I really couldn't be more proud of him, but I am extremely scared all at the same time. All these jumbled up feelings, swarming like they are ready to sting at any given moment... it's overwhelming.

I think the self treating at midnight scared me most. He was still awake, he says, and felt it. He tested and had a juice with a side of Hershey's. He was probably just waiting for an excuse to eat the chocolate and I can't deny that he did good.I can also appreciate him not wanting to wake me up, but at the same time I had to explain to him that, though I am really proud, at night he HAS to wake me, even if its after he treats himself. See, I can compromise ;)

Now if I can only get him to remember to tell me when he opens his last vial of test strips...

OR!!! When his pump alarms with less than 20u left.

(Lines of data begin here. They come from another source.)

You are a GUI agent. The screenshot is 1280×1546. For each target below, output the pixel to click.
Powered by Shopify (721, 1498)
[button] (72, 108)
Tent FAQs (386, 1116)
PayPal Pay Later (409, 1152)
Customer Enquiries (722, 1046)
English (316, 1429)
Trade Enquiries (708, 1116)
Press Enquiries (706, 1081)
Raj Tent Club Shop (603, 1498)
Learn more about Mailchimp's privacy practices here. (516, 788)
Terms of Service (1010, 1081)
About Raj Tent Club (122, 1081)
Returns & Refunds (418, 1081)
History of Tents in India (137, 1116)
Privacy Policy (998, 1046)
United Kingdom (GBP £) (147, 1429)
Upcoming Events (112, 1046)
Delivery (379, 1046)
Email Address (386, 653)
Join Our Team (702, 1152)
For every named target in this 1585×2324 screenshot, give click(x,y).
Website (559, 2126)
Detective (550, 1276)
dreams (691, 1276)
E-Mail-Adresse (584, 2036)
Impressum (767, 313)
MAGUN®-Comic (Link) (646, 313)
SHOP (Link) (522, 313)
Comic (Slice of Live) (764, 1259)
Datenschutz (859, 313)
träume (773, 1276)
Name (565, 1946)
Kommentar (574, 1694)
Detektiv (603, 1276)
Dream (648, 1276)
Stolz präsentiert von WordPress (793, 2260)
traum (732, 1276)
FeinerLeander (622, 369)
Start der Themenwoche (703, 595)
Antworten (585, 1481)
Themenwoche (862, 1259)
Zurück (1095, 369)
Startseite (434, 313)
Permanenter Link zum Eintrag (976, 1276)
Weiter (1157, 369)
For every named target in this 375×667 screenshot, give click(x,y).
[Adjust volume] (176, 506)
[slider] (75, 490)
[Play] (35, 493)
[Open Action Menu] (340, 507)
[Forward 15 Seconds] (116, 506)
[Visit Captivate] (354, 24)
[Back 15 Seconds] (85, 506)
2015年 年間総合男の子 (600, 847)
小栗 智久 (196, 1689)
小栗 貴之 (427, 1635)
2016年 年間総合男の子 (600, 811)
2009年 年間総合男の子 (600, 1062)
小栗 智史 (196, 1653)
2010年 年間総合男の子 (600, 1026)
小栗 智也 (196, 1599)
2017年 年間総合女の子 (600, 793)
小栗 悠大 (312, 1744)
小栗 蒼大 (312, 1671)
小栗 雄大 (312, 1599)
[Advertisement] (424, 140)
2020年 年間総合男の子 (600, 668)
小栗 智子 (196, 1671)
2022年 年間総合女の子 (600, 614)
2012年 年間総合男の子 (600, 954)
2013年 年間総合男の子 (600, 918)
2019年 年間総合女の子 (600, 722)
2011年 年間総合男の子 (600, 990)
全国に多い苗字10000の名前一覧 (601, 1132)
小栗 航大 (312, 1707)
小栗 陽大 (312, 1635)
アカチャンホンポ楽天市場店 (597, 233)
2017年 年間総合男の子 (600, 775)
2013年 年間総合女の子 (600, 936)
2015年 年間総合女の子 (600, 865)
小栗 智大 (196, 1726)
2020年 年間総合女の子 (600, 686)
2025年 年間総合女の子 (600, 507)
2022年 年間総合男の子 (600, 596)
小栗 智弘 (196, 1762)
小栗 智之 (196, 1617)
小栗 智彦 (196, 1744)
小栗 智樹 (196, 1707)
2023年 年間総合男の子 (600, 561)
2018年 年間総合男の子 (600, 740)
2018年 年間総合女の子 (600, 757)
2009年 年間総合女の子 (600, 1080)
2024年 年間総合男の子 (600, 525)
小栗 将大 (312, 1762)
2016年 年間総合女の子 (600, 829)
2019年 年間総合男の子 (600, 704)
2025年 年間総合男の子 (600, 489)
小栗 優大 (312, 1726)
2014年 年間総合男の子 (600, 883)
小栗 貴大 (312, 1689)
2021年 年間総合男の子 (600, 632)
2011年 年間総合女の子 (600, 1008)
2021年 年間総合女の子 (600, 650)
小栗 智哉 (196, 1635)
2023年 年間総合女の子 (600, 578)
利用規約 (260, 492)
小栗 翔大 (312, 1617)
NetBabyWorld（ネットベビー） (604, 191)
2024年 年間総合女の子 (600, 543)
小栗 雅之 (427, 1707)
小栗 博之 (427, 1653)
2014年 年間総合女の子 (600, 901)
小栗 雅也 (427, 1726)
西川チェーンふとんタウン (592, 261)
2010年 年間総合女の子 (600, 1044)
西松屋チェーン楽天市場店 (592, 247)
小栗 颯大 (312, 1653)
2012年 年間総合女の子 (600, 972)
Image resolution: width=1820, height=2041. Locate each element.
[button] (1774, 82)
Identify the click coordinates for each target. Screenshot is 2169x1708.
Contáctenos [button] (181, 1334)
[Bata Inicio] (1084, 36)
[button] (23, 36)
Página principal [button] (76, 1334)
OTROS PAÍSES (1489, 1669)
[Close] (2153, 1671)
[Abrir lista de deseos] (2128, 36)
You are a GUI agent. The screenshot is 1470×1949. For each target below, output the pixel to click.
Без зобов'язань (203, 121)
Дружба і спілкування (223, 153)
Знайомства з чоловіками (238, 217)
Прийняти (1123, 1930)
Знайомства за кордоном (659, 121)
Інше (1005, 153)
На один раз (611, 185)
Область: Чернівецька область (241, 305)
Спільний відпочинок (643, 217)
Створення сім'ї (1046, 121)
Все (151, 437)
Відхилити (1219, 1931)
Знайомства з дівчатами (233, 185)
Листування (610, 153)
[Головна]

AND... if someone can tell me how to handle this...

No worries...

A day in the life of self care and party invites... please hold while I willingly jump.


Sarah said...

LOL! Glad you're "fine", I wonder how many times our parents had to tell themselves the same thing. I can remember hearing the click of the light in my parents room going off when I'd come home after 11 in HS as if they weren't really waiting up...ha!
Sounds like Justin is very in tune with his body. I am impressed with your ability to compromise and let go where need be, you two are an incredible team. I look forward to having Justin tell Isaac, someday, that he too will be able to do all this care without his helicopter mommy :) But not yet...he still gets his numbers reversed every so often, could you imagine entering 31 carbs instead of 13...yikes! Take care ;)

Marjorie said...

Sounds like you are handling things wonderfully! Totally agree with the night time compromise, can't be too careful there.
I still get up at 3am to test Amy, and have no idea how old she will be when I'm ready to stop!
I'm not so sure I'm looking forward to the girls growing up, think I will savour ages 5 & 7 for now :)

Sara said...

I left my thoughts on Facebook. You guys are doing an excellent job! (it just might require a few extra mojitos)

Tim E said...


I really know how you feel about having someone help with the middle of the night checks. I wish Jen would get up and help once in a while. I would think that the motherly instincts would kick in and she would get up easily to check on our young guy. He is 6 and has had D! for 4 years now. Jen goes to school full time so I have been try to let her get as much sleep as she can to make sure that she can be alert for school, but even when she has weeks off she doesn't get up.

I really feel bad when I have gotten so tired that I sleep through my alarm. It is tough not to beat yourself up when things like that happen. I feel relieved every morning when I her him wake up or if I go in and can still see him breathing.

Just seems to me that after four years of getting up every night she could take a few turns.

I hope the transition from helicopter mom to adviser goes with out to many complications. I know our time is coming. He is already trying to help and check his fingers. The other day at daycare he told them he knew how to correct for a high blood sugar. He is six keep in mind. They actually let him do it. When I got there to pick him up that were just checking him again. He was at 45 with 1.3 units still on board. I went immediately to the director to have a discussion about letting a six year old give himself a drug that could kill them when administered incorrectly. Just another story for the blog I guess. Keep the head down and hope that a cure comes soon.